Justice cannot be an outlier. Any criminal justice reform that does not include prosecutors falls short. The George Floyd Justice in Policing bill now being considered in Congress is a great step forward. But there is nothing in the bill that challenges prosecutors who can be brilliant in civilian cases and derelict in their sworn duty in police-involved civilian cases.

Prosecutors Must Report Police-Civilian Deaths

Disclosure and data go a long way to reform. Currently, Americans rely on media and citizen videos to find out about police brutality. Prosecutors must be compelled to provide the Justice Department with detailed data on police-involved civilian injuries under penalty of perjury; not an incentive-based justice system as the bill currently depicts. Perhaps George Floyd would be alive today if it had been reported that Chauvin had committed a similar non-fatal act in September 2017.

Every prosecutor’s office should have to report police-involved civilian deaths. If there has been no injury to civilians, then a document signed by the district attorney would state this fact. Data from all 18,000 police departments around the country would be placed with the Justice Department.
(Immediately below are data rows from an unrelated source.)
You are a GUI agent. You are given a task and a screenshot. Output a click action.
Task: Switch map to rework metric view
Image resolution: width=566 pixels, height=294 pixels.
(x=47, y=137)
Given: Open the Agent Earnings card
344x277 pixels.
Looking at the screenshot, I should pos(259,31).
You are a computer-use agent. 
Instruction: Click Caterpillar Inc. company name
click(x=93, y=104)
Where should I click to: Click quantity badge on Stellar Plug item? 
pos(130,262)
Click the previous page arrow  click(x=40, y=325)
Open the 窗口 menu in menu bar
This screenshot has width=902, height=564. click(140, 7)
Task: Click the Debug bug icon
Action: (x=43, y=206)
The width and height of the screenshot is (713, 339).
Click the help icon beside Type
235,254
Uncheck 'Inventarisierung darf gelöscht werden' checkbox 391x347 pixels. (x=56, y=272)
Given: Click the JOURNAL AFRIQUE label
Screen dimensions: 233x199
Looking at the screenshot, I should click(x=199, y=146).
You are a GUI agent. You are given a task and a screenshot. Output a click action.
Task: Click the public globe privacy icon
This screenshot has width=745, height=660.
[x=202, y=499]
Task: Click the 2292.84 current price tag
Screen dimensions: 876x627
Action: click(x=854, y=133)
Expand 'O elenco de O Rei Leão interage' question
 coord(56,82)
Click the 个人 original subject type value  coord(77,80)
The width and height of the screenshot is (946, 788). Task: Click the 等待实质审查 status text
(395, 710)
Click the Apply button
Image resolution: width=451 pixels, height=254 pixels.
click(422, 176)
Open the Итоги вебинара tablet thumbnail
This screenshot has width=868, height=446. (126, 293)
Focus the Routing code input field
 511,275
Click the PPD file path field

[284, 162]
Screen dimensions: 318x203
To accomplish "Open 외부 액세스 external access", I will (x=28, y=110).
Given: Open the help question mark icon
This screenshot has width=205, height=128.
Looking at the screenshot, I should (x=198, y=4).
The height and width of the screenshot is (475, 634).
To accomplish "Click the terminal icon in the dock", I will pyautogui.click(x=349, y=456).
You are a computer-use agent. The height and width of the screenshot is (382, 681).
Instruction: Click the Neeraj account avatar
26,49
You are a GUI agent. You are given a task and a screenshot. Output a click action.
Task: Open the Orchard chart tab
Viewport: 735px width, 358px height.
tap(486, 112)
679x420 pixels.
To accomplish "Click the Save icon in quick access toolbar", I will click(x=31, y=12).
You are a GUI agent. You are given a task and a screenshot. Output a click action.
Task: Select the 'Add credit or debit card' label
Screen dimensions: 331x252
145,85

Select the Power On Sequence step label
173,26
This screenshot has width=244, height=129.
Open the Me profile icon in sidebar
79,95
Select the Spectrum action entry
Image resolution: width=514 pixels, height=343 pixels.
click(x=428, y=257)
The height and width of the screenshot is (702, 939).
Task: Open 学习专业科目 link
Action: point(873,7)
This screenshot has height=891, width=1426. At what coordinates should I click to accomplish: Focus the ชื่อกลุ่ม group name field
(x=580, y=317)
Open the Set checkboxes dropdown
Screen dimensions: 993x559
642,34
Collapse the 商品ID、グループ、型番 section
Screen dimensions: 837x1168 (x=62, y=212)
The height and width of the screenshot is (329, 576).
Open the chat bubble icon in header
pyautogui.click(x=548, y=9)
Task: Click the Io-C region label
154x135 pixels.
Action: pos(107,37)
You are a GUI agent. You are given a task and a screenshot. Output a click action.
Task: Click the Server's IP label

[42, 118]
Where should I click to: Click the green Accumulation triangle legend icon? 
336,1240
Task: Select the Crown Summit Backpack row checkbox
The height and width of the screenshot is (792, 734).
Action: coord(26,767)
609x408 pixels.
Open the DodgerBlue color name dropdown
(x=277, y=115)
The conviction of Chauvin must be applauded. But this is one prosecution among thousands of such deaths. Only national criminal justice reform that includes prosecutors can stop the slaughter. New laws mean nothing if police who break them are not prosecuted. If prosecutors fail to prosecute them, police officers will continue to kill civilians with impunity.

Author Information 

Gloria J. Browne-Marshall is a professor of constitutional law at John Jay College, author of “She Took Justice: The Black Woman, Law, and Power,” civil rights attorney and playwright whose most recent stage-play titled “SHOT: Caught a Soul” is about a police-involved civilian shooting.